GWO wonders what the conditions are under which the lock-free version significantly outpeforms a simple critical section.

Remember that switching to a lock-free algorithm should be guided by performance measurements. Switching from a simple algorithm to a complex one shouldn't be done unless you know that the simple algorithm is having trouble.

That said, here are some non-obvious advantages of a lock-free algorithm over one that uses a simple lock. (Later, we'll see how you can take advantage of these techniques without actually going lock-free.)

Consider a program that uses a simple critical section to perform something like the singleton constructor.
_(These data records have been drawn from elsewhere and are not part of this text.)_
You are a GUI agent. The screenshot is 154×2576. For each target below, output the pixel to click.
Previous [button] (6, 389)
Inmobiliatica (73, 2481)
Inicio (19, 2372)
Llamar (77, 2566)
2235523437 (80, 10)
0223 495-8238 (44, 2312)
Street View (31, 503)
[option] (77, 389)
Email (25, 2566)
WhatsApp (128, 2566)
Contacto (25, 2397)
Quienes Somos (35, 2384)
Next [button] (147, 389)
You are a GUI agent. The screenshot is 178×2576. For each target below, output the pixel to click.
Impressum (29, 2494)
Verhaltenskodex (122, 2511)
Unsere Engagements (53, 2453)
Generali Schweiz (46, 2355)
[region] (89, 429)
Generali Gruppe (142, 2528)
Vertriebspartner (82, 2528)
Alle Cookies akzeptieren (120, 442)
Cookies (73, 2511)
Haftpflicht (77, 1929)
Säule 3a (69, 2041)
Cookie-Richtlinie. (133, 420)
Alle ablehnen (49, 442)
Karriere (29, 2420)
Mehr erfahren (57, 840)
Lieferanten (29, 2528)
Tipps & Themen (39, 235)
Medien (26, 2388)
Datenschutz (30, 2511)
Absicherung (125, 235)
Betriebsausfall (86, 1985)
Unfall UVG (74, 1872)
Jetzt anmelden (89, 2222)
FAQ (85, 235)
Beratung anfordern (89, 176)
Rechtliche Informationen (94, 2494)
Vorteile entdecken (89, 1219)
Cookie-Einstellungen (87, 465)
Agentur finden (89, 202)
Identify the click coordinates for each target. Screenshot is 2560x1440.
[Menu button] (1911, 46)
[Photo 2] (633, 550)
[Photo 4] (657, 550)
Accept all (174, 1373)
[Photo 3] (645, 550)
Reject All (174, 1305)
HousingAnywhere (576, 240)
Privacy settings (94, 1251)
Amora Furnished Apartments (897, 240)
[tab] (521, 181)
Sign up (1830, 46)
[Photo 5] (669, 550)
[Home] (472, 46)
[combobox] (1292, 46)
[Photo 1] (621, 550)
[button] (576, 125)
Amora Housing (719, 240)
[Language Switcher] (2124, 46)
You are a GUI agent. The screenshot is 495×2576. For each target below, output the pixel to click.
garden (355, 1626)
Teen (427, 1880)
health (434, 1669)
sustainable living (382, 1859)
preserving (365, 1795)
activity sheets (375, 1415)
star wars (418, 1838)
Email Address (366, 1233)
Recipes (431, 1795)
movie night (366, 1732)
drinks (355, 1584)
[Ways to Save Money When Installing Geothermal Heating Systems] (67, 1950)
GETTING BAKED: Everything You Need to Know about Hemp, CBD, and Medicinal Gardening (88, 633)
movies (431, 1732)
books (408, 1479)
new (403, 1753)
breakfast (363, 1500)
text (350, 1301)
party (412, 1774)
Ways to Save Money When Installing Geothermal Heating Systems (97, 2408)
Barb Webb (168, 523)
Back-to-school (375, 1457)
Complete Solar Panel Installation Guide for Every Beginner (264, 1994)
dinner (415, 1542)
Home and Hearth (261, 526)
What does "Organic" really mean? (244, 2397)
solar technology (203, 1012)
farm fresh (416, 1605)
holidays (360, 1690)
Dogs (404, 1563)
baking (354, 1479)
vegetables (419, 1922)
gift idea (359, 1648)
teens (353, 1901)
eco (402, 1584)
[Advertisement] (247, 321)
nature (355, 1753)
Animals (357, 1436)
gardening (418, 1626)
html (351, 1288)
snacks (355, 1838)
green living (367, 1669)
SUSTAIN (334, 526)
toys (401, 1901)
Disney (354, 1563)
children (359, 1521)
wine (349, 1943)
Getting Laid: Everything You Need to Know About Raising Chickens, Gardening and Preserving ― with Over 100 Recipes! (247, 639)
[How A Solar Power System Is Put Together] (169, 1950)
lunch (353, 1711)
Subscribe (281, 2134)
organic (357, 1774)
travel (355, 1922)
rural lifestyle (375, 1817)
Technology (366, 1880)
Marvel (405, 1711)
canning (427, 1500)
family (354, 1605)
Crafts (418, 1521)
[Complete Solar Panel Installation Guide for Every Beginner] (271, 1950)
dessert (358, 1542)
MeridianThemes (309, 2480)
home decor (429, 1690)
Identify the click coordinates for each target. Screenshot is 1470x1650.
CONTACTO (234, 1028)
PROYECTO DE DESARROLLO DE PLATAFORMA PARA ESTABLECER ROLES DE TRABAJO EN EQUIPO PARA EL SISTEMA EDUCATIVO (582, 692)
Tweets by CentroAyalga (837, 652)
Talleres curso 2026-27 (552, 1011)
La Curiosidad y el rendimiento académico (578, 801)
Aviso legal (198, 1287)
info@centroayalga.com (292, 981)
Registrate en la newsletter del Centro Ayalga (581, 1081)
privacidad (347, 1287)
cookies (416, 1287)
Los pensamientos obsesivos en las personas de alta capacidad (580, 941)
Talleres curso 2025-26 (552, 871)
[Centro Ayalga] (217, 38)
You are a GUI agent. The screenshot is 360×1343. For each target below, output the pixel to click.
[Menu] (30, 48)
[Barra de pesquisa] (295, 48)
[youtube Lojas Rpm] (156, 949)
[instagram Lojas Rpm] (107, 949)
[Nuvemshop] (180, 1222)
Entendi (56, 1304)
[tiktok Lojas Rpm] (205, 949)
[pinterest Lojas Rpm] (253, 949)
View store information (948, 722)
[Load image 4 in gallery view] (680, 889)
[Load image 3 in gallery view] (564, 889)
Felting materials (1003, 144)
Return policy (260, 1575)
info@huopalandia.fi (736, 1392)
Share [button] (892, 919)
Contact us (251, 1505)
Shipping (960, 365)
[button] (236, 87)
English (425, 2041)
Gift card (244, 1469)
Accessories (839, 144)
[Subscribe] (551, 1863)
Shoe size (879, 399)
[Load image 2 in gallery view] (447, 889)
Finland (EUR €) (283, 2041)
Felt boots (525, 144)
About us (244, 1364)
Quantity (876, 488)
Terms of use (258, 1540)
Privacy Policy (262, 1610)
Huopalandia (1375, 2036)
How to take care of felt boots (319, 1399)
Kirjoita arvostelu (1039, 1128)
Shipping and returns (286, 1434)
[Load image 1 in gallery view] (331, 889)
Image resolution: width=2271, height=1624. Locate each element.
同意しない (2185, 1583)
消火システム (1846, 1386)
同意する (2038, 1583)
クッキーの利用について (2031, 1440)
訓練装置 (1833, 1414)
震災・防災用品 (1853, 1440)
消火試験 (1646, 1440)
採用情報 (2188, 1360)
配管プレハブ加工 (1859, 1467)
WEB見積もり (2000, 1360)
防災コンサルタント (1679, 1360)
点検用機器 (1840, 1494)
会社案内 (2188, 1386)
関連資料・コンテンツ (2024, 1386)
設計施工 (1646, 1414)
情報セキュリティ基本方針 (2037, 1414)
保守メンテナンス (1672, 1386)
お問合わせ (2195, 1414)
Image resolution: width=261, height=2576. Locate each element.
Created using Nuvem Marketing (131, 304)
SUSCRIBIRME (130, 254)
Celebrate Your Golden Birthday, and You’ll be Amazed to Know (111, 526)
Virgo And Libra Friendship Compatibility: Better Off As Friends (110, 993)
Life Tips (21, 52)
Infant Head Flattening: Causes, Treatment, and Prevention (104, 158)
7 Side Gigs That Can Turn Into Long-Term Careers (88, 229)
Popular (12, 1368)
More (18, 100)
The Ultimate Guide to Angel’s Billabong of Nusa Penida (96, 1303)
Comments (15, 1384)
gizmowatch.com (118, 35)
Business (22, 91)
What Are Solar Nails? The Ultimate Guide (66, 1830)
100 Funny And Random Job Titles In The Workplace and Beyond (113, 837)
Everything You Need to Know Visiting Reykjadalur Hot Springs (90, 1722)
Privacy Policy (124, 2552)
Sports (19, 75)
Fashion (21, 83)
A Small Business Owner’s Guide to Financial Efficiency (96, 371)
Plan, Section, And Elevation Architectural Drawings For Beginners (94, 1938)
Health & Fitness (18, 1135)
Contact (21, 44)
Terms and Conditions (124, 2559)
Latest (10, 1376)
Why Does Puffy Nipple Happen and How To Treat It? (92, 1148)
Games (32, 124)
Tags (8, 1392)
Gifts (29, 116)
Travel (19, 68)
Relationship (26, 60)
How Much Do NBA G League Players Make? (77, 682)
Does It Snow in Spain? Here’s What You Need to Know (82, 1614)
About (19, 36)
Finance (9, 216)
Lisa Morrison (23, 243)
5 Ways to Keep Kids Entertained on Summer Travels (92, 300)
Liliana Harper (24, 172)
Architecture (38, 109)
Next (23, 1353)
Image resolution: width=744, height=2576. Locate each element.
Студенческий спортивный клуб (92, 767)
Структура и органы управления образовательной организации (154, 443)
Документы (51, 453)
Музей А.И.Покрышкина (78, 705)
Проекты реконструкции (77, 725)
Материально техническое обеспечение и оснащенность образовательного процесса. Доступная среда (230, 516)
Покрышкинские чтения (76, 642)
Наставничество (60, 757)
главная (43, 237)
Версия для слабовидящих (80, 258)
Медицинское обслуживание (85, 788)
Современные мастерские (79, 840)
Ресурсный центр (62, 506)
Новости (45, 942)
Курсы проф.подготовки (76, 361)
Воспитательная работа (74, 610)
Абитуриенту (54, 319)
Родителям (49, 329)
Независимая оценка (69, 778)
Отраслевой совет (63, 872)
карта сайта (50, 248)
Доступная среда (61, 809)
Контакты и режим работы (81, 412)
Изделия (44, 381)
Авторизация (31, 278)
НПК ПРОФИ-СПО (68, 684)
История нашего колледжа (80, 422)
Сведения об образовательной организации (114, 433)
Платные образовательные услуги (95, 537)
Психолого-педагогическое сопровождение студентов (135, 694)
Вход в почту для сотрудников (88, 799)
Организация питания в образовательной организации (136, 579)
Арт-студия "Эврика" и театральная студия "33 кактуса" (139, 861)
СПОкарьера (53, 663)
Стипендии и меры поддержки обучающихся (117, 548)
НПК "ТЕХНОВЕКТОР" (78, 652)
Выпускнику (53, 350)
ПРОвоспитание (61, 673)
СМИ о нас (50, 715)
Instead of a fancy lock-free algorithm, we use the much simpler version:

CRITICAL_SECTION g_csSingletonX;
X *g_px = NULL;

X *GetSingletonX()
{
    EnterCriticalSection(&g_csSingletonX);
    if (g_px == NULL)
    {
        g_px = new(nothrow) X();
    }
    LeaveCriticalSection(&g_csSingletonX);
    return g_px;
}

This simple code can run into trouble if the constructor function itself requires some locks, because now you have to impose a lock hierarchy in order to avoid a deadlock. (And this becomes impossible if the constructor function belongs to code outside your control.)

When working out what your lock hierarchy should be, you may discover that you need to consolidate some locks. This avoids the inversion problem, but it also reduces your lock granularity. You might decide to use a single lock to cover all singletons, and then you later discover that you also have to extend the lock that protects X's constructor to cover other operations on X.

CRITICAL_SECTION g_csCommon;

// (updated to remove double-check lock because that just raises
// more questions that distract from the point of the article)
X *GetSingletonX()
{
    EnterCriticalSection(&g_csCommon);
    if (g_px == NULL)
    {
        g_px = new(nothrow) X();
    }
    LeaveCriticalSection(&g_csCommon);
    return g_px;
}

Y *GetSingletonY()
{
    EnterCriticalSection(&g_csCommon);
    if (g_py == NULL)
    {
        g_py = new(nothrow) Y();
    }
    LeaveCriticalSection(&g_csCommon);
    return g_py;
}

void X::DoSomething()
{
    EnterCriticalSection(&g_csCommon);
    .. something ..
    LeaveCriticalSection(&g_csCommon);
}

Over time, your quiet little singleton lock has turned into a high-contention lock in your system.

One nice thing about a lock-free algorithm is that since there is no lock, it can't create inversion in a lock hierarchy. (Of course, you have to be careful not to use the interlocked operations to build a private lock, because that puts you back where you started.)

Another nice consequence of a lock-free algorithm is that, since there is no lock, you don't have to handle the WAIT_ABANDONED case. The data structure is never inconsistent; it passes atomically from one consistent state to another. Therefore, there's no need to write code to clean up leftover inconsistency. This came in handy in a case we looked at earlier, so that an application which crashes at an inopportune time will not corrupt the shared data and require a server reboot.